Fluppfluppflupp

17 March 2009

From an article in the Economist:

THE legend blames a lantern forgotten by a miner at the end of his Friday shift. When he and his colleagues returned to the Red Ash colliery on Monday, they found the mine burning. That was way back in 1915. But the fire still burns.

Smoke rises from vents and gaping holes in a scrubby hillside above Wilkes-Barre. The ground remains warm to the touch and the hilltop view looks over a blighted landscape: scrawny trees, ash and the telltale broad scars of strip-mining (deep-coal mining, the type with miners and lanterns, is long gone).

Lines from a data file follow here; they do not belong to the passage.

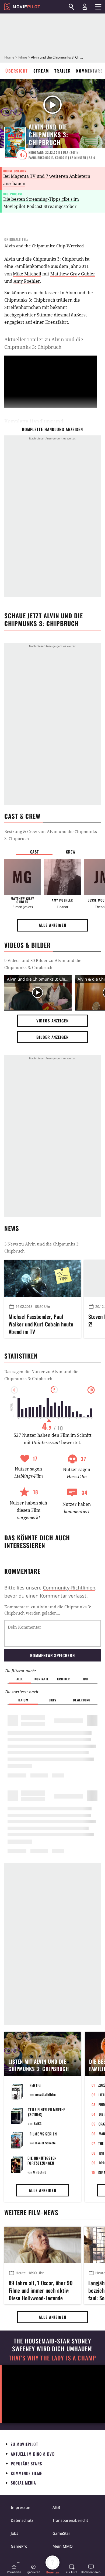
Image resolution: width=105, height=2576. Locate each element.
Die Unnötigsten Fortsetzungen (42, 2160)
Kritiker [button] (63, 1679)
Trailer (62, 71)
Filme (22, 57)
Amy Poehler (26, 281)
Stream (41, 71)
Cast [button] (34, 852)
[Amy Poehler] (62, 877)
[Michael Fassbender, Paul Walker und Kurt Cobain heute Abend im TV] (42, 1278)
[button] (14, 2569)
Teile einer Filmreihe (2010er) (46, 2112)
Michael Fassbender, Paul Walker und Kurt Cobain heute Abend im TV (41, 1323)
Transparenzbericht (70, 2520)
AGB (56, 2507)
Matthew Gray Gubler (72, 274)
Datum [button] (23, 1700)
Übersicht (16, 71)
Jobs (14, 2533)
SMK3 (37, 2123)
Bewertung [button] (81, 1700)
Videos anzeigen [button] (52, 1020)
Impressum (21, 2507)
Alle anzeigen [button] (52, 925)
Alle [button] (19, 1679)
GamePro (19, 2546)
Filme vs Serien (43, 2134)
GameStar (61, 2533)
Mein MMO (62, 2546)
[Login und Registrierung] (85, 6)
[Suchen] (71, 6)
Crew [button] (71, 852)
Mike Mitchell (27, 274)
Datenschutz (22, 2520)
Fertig (35, 2085)
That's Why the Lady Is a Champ (52, 2358)
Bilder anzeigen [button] (52, 1037)
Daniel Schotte (45, 2143)
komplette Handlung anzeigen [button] (52, 429)
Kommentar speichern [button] (52, 1655)
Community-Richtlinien (69, 1587)
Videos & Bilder (27, 945)
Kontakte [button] (41, 1679)
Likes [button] (52, 1700)
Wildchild (39, 2172)
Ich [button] (85, 1679)
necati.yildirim (45, 2094)
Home (9, 57)
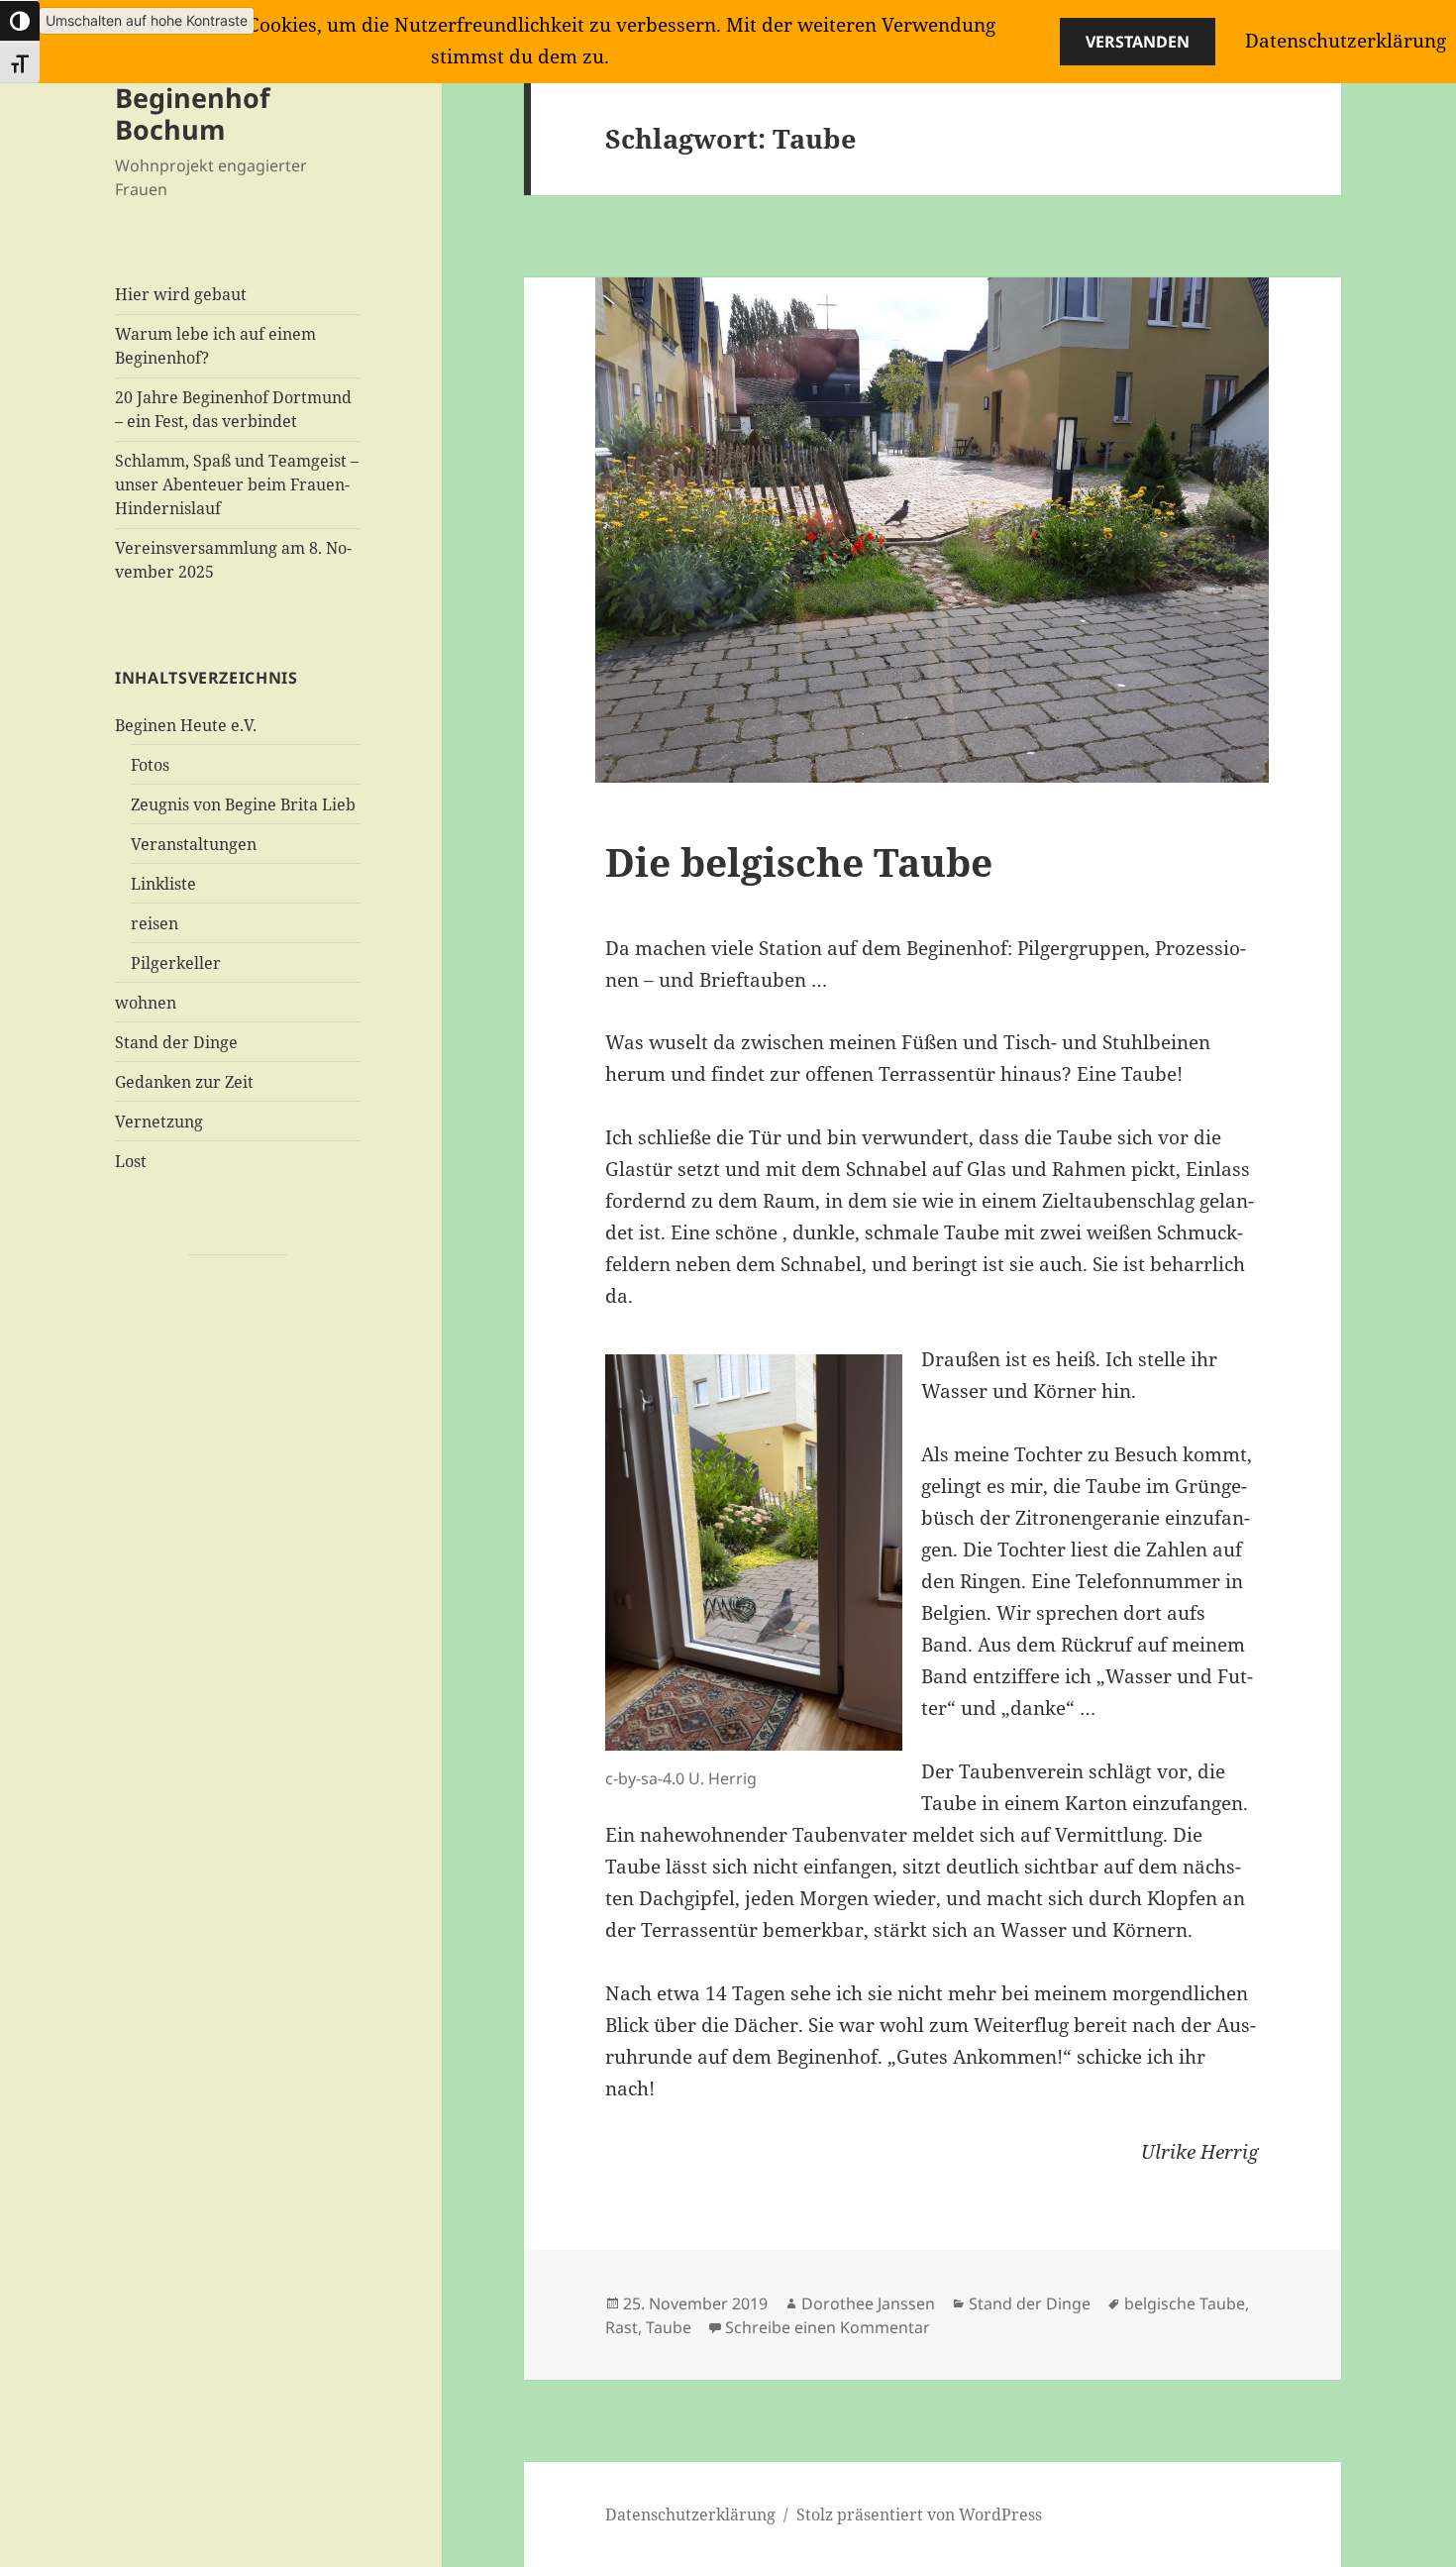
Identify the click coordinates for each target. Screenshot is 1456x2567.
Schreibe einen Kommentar (827, 2327)
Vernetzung (159, 1121)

Red Ash is the oldest of 36 fires currently blazing in Pennsylvania’s 180,000 acres (73,000 hectares) of abandoned mines. The most famous is beneath Centralia, which began in 1962 when residents burned some rubbish on top of an exposed coal seam. In 1981 a hole there swallowed an 12-year-old boy; Pennsylvania has since condemned the entire town, relocated almost all its residents and had its postal code revoked. Like Red Ash, Centralia’s fire is thought to have enough fuel to burn


Aaaaaaaaaaaaaaa!
Silent Hill! It's all TRUE!
Must stop in Pennsylvania whenever I get around to do my USA-roadtrip-thing.


They burn the cop, the only part of the movie that actually was a bit scary. The games however... And the coppy-woman is hot. I mean, she's riding a motorbike, she got a gun and she's wearing leather and a cop uniform.